Consumers’ dependency on digital devices may prove security risk for country
DUBAI // Consumers’ growing dependence on social media is increasing cybersecurity risks in the Middle East, experts have warned.
And with companies reluctant to put more focus on their software’s security, the door is left wide open for hackers to attack.
“We’ve become so dependent on social media, it has driven a completely different challenge because of the exposure that we have to it,” said Hani Nofal, executive director of Gulf Business Machines, a Middle East IT solutions provider.
“In our region, 30 per cent of employees are allowed full access to social-media platforms in the workplace.The rest have either semi or full restrictions, and [businesses are] all doing it for security concerns but, eventually, it’s just a matter of time” before that changes.
From Facebook, Twitter and Instagram to buying tennis rackets, toothbrushes, cars and pills online, consumers are increasingly putting their lives on the internet.
But that will have consequences.
“Criminals will always use any tool they can get their hands on and this will grow because we’re more and more online,” Mr Nofal said at the Gulf Information Security Expo and Conference in Dubai this week.
“Our lives are more dependent on this digital age so more crimes will happen, and we won’t be able to stop it because this is human nature, so we have to be prepared and try to mitigate incidents.”
But software companies are not playing their part, according to a former official from the US Central Intelligence Agency.
“I don’t see the situation improving in the near future,” said Robert Bigman. “Companies should put more focus on the security aspect but business decisions always win out over security and that’s the bottom line.

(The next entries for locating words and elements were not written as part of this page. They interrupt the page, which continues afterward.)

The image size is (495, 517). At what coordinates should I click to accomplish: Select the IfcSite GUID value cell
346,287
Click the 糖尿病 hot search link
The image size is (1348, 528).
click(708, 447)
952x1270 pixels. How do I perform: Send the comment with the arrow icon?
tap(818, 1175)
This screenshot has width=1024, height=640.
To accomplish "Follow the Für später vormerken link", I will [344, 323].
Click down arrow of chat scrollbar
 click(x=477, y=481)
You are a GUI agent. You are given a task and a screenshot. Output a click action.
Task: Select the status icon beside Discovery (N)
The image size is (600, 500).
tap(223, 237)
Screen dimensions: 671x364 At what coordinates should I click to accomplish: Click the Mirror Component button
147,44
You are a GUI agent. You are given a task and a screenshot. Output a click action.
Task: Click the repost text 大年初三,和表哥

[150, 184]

“They have to watch and monitor the process but if you ask them to secure something or make more money, the answer is obvious.”
Mr Bigman said some governments did not act to prevent crises.
“The problem is a lack of commitment,” he said.
“In the US, we don’t really respond to a crisis until it happens and, when it does, I think we’ll get serious.
“It shouldn’t be that way yet it is, and that’s the fundamental truth.”
Mr Bigman said the challenge at hand was a difficult one.
“Computers themselves don’t have the right security operating system,” he said.
“So until we’ve solved the fundamental problem of computer security, then we’re not ready.”